Clarify training environment framing and align docs messaging (#438)

cwing-nvidia · jkyi-nvidia · cmunley1 · web-flow · commit c34cfe179f46 · 2025-12-04T21:10:01.000-08:00
## Summary Revises About page and aligns messaging across docs homepage, README, and Core Components. Addresses #384 - Clarifies "Agents" are server components, not AI agents being trained. ## Changes - **About page**: Added Motivation + NeMo Gym sections; reframed components as "server components that make up a training environment" - **Docs homepage + README**: Aligned intro messaging - **Core Components**: Renamed from `core-abstractions.md`; updated Agents/Resources definitions based on code; added Tasks to examples; added Azure OpenAI model ## Key Alignment All pages now consistently frame: training environment = Agents + Models + Resources (server components) --------- Signed-off-by: Chris Wing <cwing@nvidia.com> Signed-off-by: Junkeun Yi <jkyi@nvidia.com> Signed-off-by: Christian Munley <cmunley@nvidia.com> Co-authored-by: jkyi-nvidia <jkyi@nvidia.com> Co-authored-by: cmunley1 <cmunley@nvidia.com>
diff --git a/README.md b/README.md
@@ -1,6 +1,6 @@
 # NeMo Gym
 
-NeMo Gym is a framework for building reinforcement learning environments to train large language models. 

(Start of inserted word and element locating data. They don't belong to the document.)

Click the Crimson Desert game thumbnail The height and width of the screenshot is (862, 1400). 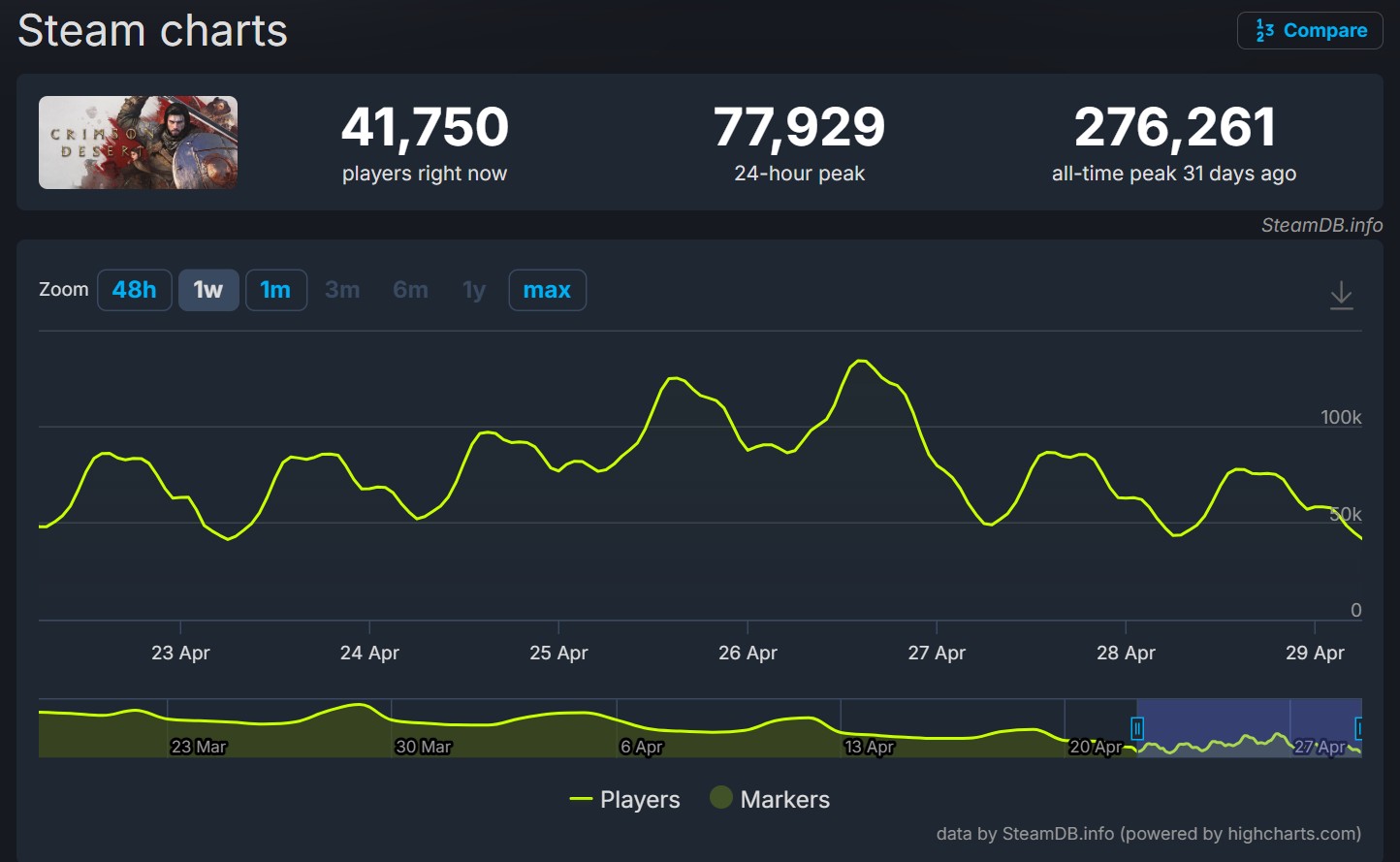pos(138,143)
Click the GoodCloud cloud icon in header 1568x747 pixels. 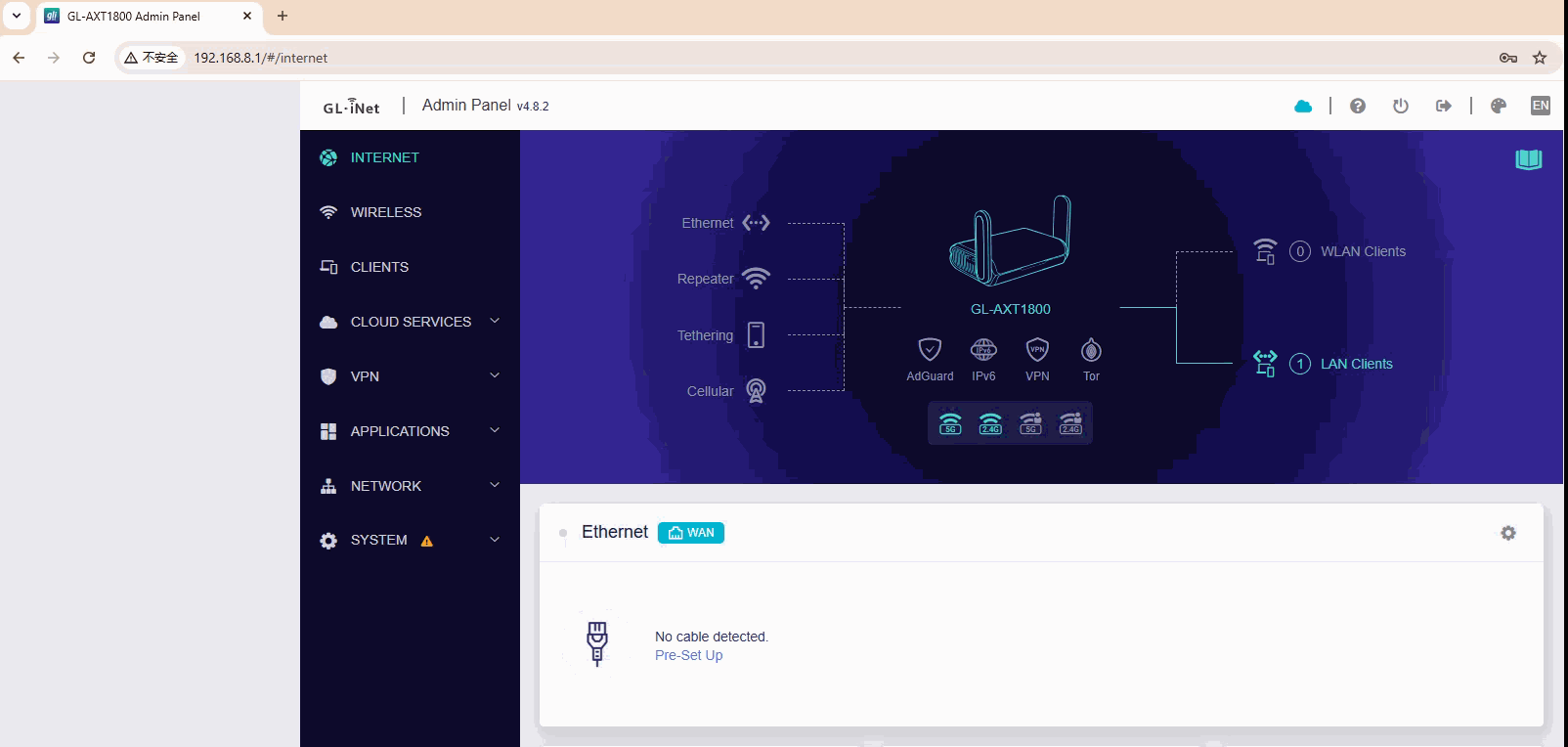click(1302, 106)
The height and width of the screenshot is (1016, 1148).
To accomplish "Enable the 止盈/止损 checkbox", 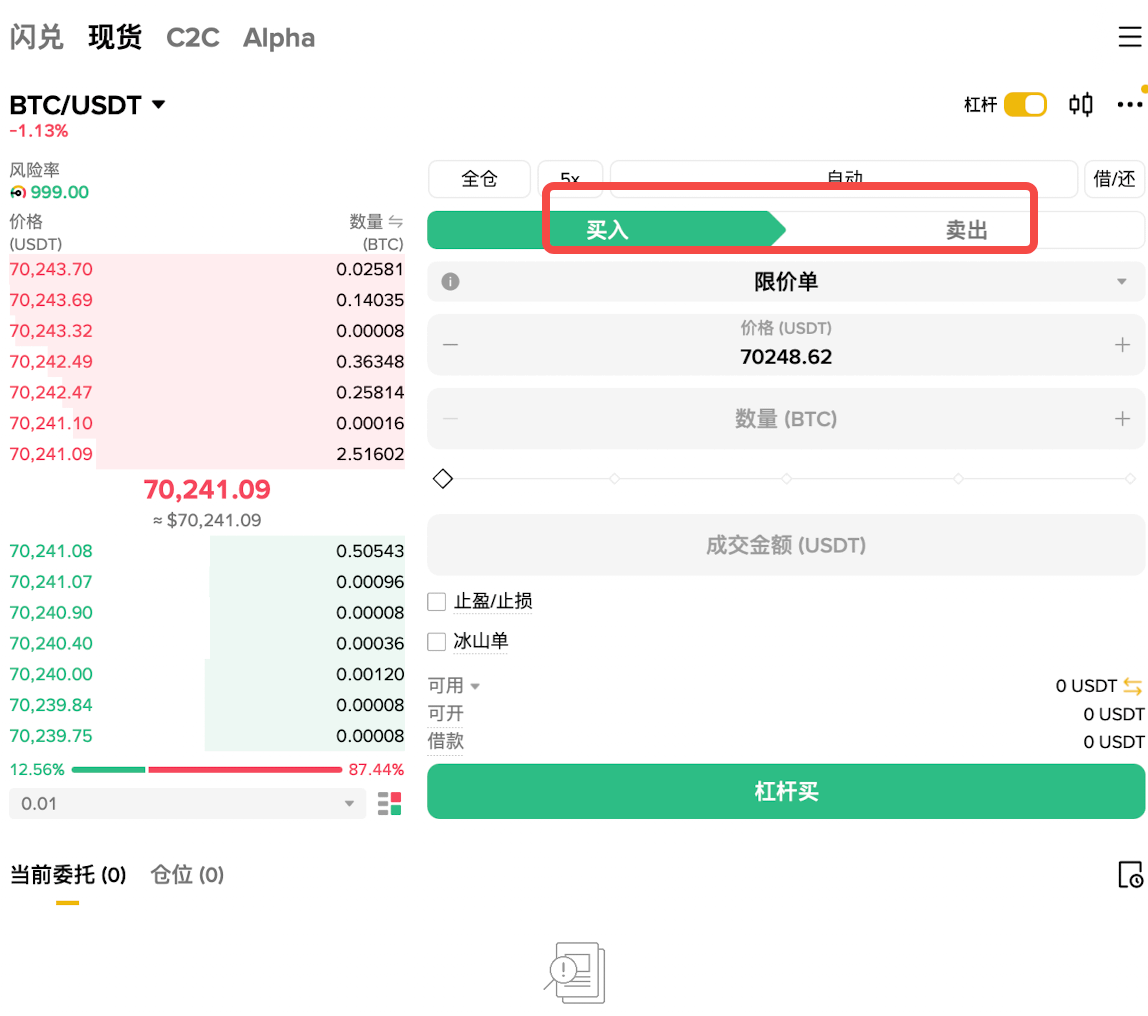I will coord(436,601).
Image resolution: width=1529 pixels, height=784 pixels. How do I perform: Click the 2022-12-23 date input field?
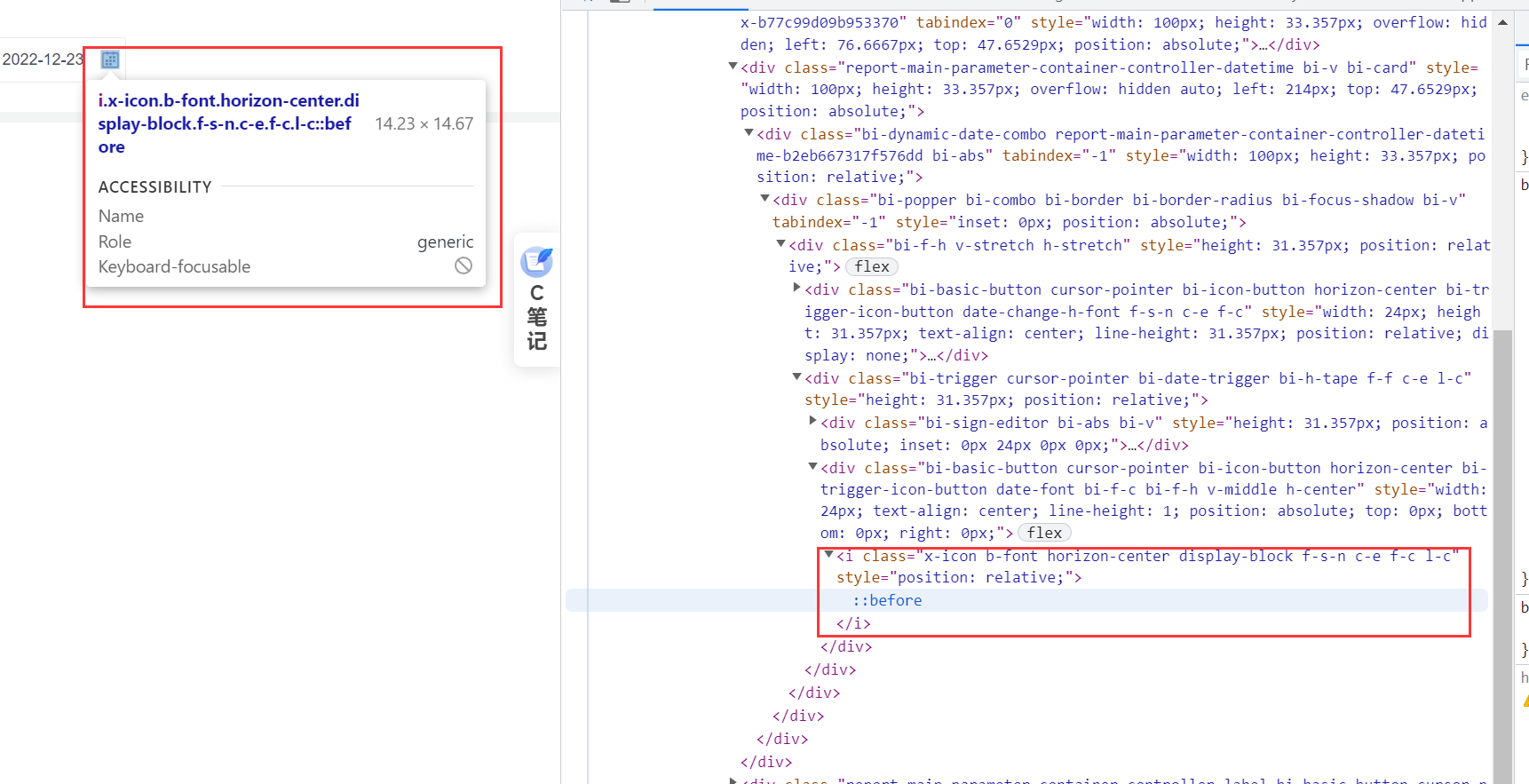[x=43, y=59]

+NeMo Gym is a framework for building reinforcement learning (RL) training environments for large language models (LLMs). It provides infrastructure to develop environments, scale rollout collection, and integrate seamlessly with your preferred training framework. 
 
 NeMo Gym is a component of the [NVIDIA NeMo Framework](https://docs.nvidia.com/nemo-framework/), NVIDIA’s GPU-accelerated platform for building and training generative AI models.
 
diff --git a/docs/about/concepts/core-components.md b/docs/about/concepts/core-components.md
@@ -1,8 +1,8 @@
-(core-abstractions)=
+(core-components)=
 
-# Core Abstractions
+# Core Components
 
-Before diving into code, let's understand the three core abstractions in NeMo Gym.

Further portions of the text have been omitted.